No entanto, a guerra na Ucrânia resultou numa diminuição da captação de turistas russos (tendência que começava a crescer timidamente) e num cancelamento de viagens, sobretudo de turistas que vinham do outro lado do oceano, já que temem as consequências que a guerra possa provocar num país como o nosso.

Felizmente, as novas reservas superam os cancelamentos e o saldo, por enquanto, continua a ser positivo, algo que um setor já penalizado com prejuízos próximos dos 70.000 M€ em comparação com 2019, necessita com urgência.
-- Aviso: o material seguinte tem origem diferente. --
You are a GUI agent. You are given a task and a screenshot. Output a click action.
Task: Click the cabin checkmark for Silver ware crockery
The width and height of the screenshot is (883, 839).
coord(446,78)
Aumento dos preços do petróleo e estado de espírito dos turistas

O preço do combustível para aviação aumentou 27,5% e já é 96,2% mais caro do que há um ano, segundo fontes da IATA. Ou seja, será mais caro voar, viajar de carro, de barco e até de comboio, o que pode penalizar as viagens de longa distância. 

Com os preços muito mais inflacionados, "tudo" será mais caro e, por conseguinte, haverá uma menor capacidade de despesa dos consumidores que apenas pode ser minimizada pela poupança que representaram os mais de 90 dias que estivemos em casa sem poder sair.

Ao impacto económico soma-se o "efeito psicológico" da guerra. As más notícias afetam a procura turística, sobretudo em mercados distantes como o dos americanos. Em cidades como Barcelona já se detetou uma desaceleração das reservas provenientes dos Estados Unidos, que procuram destinos mais próximos como as Caraíbas.

A marca Espanha, um valor seguro

Espanha é um destino atraente para o mercado europeu, que representa quase 80% das receitas turísticas, excluindo a Rússia.

O viajante europeu procura afastar-se do conflito bélico e destinos como Espanha são, sem dúvida, uma boa escolha. Além disso, os preços do transporte aéreo do Reino Unido, França, Benelux e Alemanha para a Espanha peninsular e Baleares serão menores do que para outros destinos, o que também determina a escolha dos membros da UE.